We can see the top 5 countries with a higher death rate than birth rate above. 

#### Which countries have a higher than average birth rate but a lower than average death rate?

In [27]:
%%sql
SELECT * 
FROM facts
WHERE death_rate < (SELECT AVG(death_rate)
                   FROM facts
                   WHERE name <> 'World'
                   )
AND birth_rate > (SELECT AVG(birth_rate)
                 FROM facts
                 WHERE name <>'World')
LIMIT 5;

Done.


id,code,name,area,area_land,area_water,population,population_growth,birth_rate,death_rate,migration_rate
3,ag,Algeria,2381741,2381741,0,39542166,1.84,23.67,4.31,0.92
14,bg,Bangladesh,148460,130170,18290,168957745,1.6,21.14,5.61,0.46
18,bh,Belize,22966,22806,160,347369,1.87,24.68,5.97,0.0
21,bl,Bolivia,1098581,1083301,15280,10800882,1.56,22.76,6.52,0.62
30,cb,Cambodia,181035,176515,4520,15708756,1.58,23.83,7.68,0.32


We can see the top 5 countries with a higher than average birth rate but lower than average death rate. 

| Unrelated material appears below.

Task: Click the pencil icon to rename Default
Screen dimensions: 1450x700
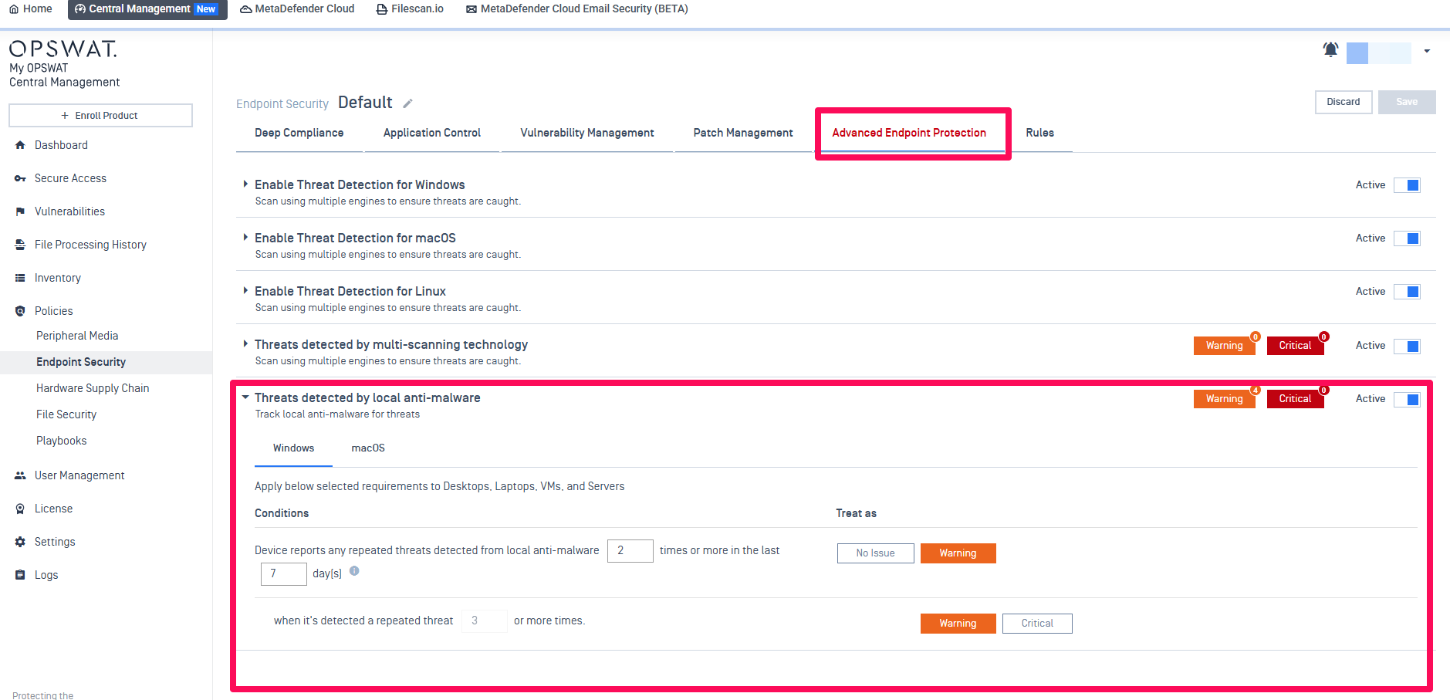Action: coord(407,103)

#### What countries have the highest population/area ratio and how does it compare to the previous list we found?

In [35]:
%%sql
SELECT name, population / area AS pop_area_ratio
FROM facts
ORDER BY pop_area_ratio DESC
LIMIT 5;

Done.


name,pop_area_ratio
Macau,21168
Monaco,15267
Singapore,8141
Hong Kong,6445
Gaza Strip,5191


We can see this is a very different list than what we had for the most densely populated countries which were: Bangladeseh, Germany, Iraq, Italy and Japan.